**Task details:** Rewrite everything from the line containing "842x635 pixels. Task: Click" down to the line containing "This screenshot has width=615, height=613.", with "medal" replaced by "trophy" and everything else left unchanged.

**Input data:**
═══
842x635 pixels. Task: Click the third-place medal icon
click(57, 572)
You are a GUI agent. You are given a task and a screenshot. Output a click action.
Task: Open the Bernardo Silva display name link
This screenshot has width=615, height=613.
═══
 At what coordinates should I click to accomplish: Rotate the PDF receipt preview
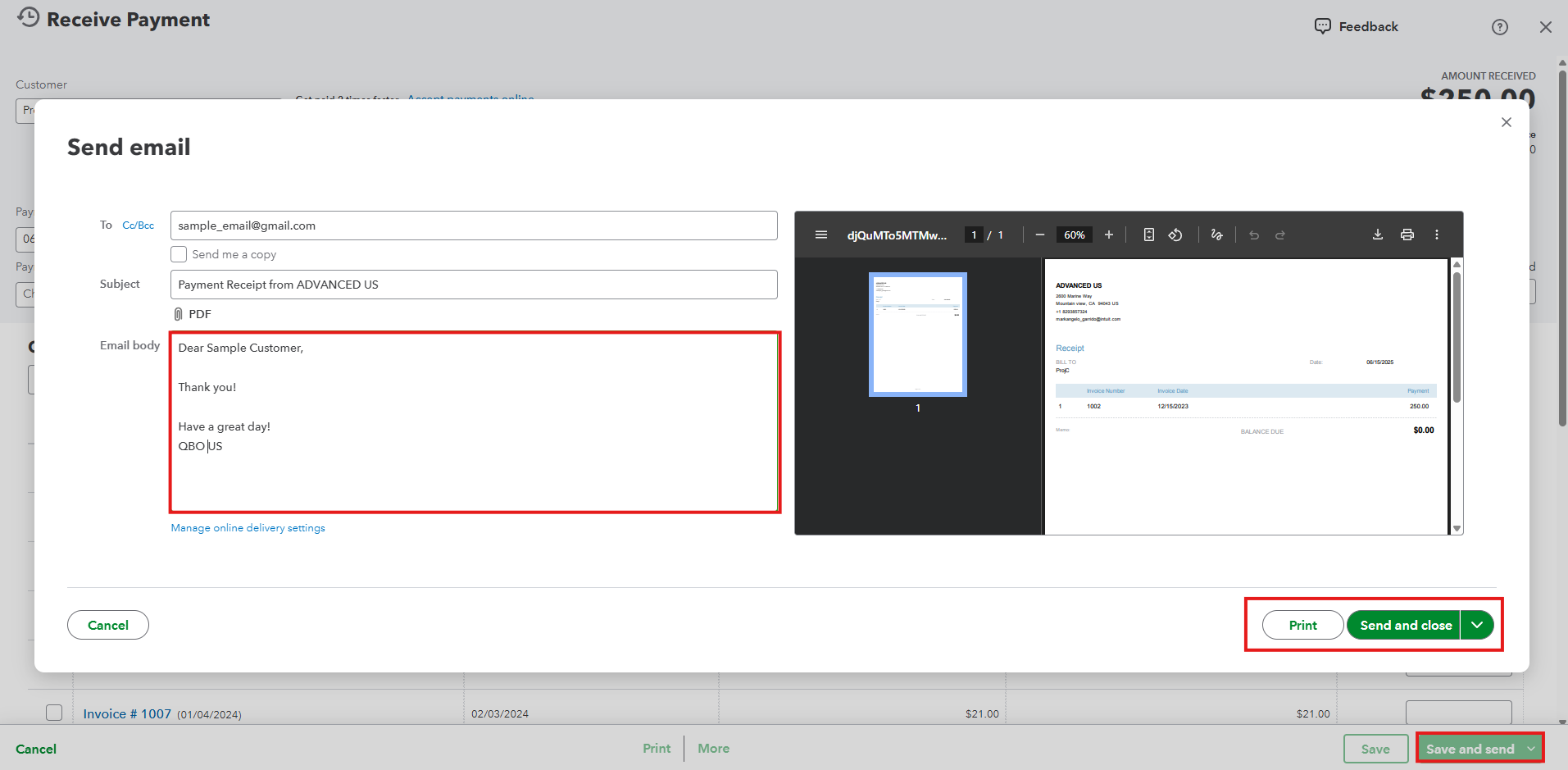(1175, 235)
═══
**Exercise solution:**
842x635 pixels. Task: Click the third-place trophy icon
click(57, 572)
You are a GUI agent. You are given a task and a screenshot. Output a click action.
Task: Open the Bernardo Silva display name link
This screenshot has width=615, height=613.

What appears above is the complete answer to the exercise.